Another beauty of social media is that it allows people to express themselves in any manner they desire. While I didn’t always have this opinion (you can read about my thoughts here), it is something I have come to appreciate. When you’re in touch with hundreds (sometimes thousands) of people via social media, it’s very unlikely that everyone will share your mindset, perspective, and opinion. To accept that and figure out a way to move on while not letting it ruin your friendship is a skill that needs time and effort to develop. Social media allows people to express their opinions immediately. In the heat of the moment when emotions are running high, people don’t always think before they post — I think it’s important to be able to let that go. Critical discussions are essential and can be beneficial to everyone, but quick judgments and assumptions can have harsh consequences.

After the terrorist attack in Dhaka, the anguish and despair was evident. The senselessness of the horrific act and the tragic deaths have left us reeling in disbelief and sadness. We all cope with things in different ways. Some of us withdraw while others reach out. Some of us write rants while others go to the heart of the tragedy and figure out how to lend a helping hand.

In the midst of the all the emotions, lies politics. I have been warned not to write about Bangladesh politics because of the insane number of murders of bloggers. In any case, it is not the politics of Bangladesh I want to address. It’s the politics of mourning.

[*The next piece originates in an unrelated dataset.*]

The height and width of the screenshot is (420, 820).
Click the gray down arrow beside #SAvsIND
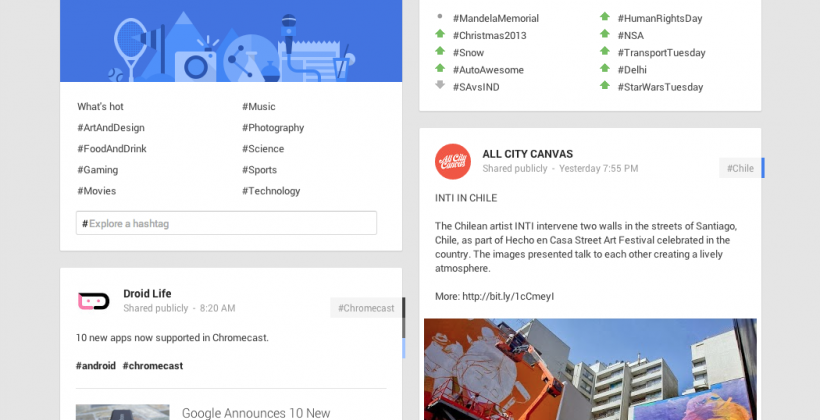tap(440, 85)
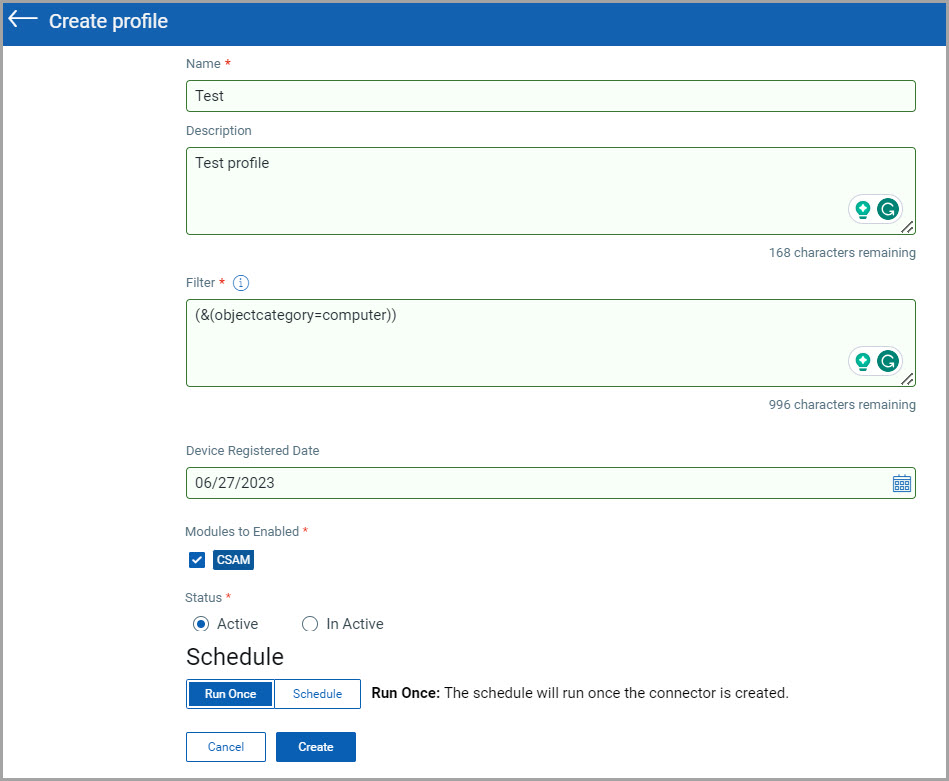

After news of the terrorist attack, a handful of friends messaged me to check that my family was alright in Dhaka (they were). I appreciated their concern. This human connection is what’s important. Personally reaching out to those you know and making actual gestures makes a difference, because violence, regardless of the scale, can feel so very isolating. I believe that many people reached out to one another – to comfort and console. There was a sense of community and solidarity.

For some, however, it wasn’t enough. It wasn’t long before the questions came up – Where’s the PrayForDhaka hashtag? Why can’t we change our profile photo to stand in solidarity with Bangladesh? Where are the cries of Je Suis Bangladesh {or more appropriately, Aami Dhaka}? [‘Why can’t we hear people declaring ‘aami Dhaka’ following Bangladesh terror attack?’ Huffington Post]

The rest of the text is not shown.